Responsible for actively participating in the management of patients with complex needs to include conducting telephonic visits for Medicare Wellness, Transitional Care Management and Chronic Care Management. This role requires the ability to develop care plans and assist in the management of “high utilizers”. and identifying barriers in care to assist with successfully managing the patient’s disease state. He or she will work with care teams and patients to support the goals of providing efficient, effective, and quality care to our community.

Requirements

  • Registered Nurse license for the State of Florida
  • two years’ experience working in both inpatient and ambulatory care setting (physician office setting, hospital or Hospice).
  • Proficiency with Excel is preferred
  • Excellent listening and interpersonal skills
  • Ability to maintain confidences
  • Must be flexible, resourceful, and able to problem solve
  • Must be able to handle multiple tasks simultaneously and set Priorities

Nice To Haves

  • Bachelor’s degree
  • Case Management Certification
  • Experience in a Primary Care Setting

Responsibilities

  • Interact with patients telephonically (audio and video) for care coordination. This may include, but is not limited to: Medicare Wellness Visits, Transitional Care Management, Chronic Care Management, Medication Reconciliation, documentation of patient reported home vitals, and outreach that supports coding efforts and the closure of quality gaps.
  • Assist patients in gaining access to PCP and specialist appointments as needed within recommended time frames following provider protocols and scheduling best practices.
  • Participate as an active member of the patient’s care team collaborating with the patient, patient’s family, providers, clinical staff, and outside care entities.
  • Develop and implement goal-driven, individualized patient care plans.
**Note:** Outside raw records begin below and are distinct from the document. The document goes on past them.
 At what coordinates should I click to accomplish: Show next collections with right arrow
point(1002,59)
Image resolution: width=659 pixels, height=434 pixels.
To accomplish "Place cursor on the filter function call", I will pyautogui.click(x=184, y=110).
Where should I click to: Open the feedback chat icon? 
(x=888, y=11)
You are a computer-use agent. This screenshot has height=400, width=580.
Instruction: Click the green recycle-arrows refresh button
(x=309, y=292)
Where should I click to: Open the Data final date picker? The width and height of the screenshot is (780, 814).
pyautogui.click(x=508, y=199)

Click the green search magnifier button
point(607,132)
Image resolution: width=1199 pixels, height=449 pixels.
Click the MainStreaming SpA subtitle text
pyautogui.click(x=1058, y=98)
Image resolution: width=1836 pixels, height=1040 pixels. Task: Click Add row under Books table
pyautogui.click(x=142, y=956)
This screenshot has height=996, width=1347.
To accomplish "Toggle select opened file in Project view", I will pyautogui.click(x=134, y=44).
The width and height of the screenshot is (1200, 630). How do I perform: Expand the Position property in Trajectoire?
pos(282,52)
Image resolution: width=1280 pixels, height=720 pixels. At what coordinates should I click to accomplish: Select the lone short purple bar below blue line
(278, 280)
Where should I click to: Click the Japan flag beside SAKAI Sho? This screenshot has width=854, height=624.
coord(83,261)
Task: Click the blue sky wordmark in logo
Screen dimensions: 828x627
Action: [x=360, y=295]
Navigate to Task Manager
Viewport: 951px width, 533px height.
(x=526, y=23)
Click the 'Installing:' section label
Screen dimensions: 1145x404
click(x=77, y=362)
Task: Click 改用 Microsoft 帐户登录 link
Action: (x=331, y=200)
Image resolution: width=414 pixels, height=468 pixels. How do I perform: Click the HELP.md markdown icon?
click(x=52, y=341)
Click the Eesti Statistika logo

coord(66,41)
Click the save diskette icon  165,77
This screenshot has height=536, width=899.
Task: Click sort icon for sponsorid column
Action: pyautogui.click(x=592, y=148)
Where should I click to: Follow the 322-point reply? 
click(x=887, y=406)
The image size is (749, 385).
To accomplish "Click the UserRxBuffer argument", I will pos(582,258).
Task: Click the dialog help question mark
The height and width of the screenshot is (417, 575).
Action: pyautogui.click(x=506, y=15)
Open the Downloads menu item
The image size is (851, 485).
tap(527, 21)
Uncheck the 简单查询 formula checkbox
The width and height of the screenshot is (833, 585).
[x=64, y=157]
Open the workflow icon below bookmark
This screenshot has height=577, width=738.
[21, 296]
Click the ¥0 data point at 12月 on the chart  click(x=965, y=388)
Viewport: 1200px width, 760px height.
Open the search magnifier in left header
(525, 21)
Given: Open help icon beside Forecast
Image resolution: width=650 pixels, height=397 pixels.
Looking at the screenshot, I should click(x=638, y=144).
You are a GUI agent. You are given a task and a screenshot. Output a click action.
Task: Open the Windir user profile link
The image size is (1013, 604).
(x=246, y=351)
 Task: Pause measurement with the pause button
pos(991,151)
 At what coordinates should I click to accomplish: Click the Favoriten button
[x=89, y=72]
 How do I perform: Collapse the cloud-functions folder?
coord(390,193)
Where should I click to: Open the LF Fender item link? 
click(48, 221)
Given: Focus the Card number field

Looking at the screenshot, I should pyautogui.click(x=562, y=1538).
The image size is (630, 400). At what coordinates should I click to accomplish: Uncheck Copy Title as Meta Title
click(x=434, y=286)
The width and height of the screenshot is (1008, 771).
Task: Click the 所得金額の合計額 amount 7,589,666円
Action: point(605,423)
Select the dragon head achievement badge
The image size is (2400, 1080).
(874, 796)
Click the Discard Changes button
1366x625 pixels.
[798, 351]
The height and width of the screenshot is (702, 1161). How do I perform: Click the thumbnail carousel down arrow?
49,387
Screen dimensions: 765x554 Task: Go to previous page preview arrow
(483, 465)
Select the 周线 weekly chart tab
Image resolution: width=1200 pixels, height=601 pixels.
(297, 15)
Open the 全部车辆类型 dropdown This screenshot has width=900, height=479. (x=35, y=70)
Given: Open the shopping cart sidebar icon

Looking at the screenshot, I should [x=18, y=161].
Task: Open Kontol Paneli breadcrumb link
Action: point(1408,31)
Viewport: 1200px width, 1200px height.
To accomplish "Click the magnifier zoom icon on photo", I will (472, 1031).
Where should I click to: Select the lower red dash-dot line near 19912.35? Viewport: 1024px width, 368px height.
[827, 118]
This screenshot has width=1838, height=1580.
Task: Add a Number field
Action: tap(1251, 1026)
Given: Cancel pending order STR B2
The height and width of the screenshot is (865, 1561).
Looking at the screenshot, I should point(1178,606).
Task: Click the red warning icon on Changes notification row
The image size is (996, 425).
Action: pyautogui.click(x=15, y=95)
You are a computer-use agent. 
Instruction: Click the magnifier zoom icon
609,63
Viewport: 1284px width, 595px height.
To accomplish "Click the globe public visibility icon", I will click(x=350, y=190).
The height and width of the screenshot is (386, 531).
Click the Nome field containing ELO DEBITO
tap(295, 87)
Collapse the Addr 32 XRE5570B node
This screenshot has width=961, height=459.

These care plans will include a focus on disease management and patient empowerment. Educate patients’ families and care-givers in the execution of these care plans. Monitor care plans to review patient’s progress and revise as necessary while continuing to provide education and support as appropriate.
  • Document all encounters and patient related discussions. Close documentation in a timely manner. Appropriately bill for services rendered.
  • Properly utilize technology in support of patient care. Basic knowledge of Microsoft Office Suite. Utilize Epic Healthy Planet suite of products for the support of care coordination.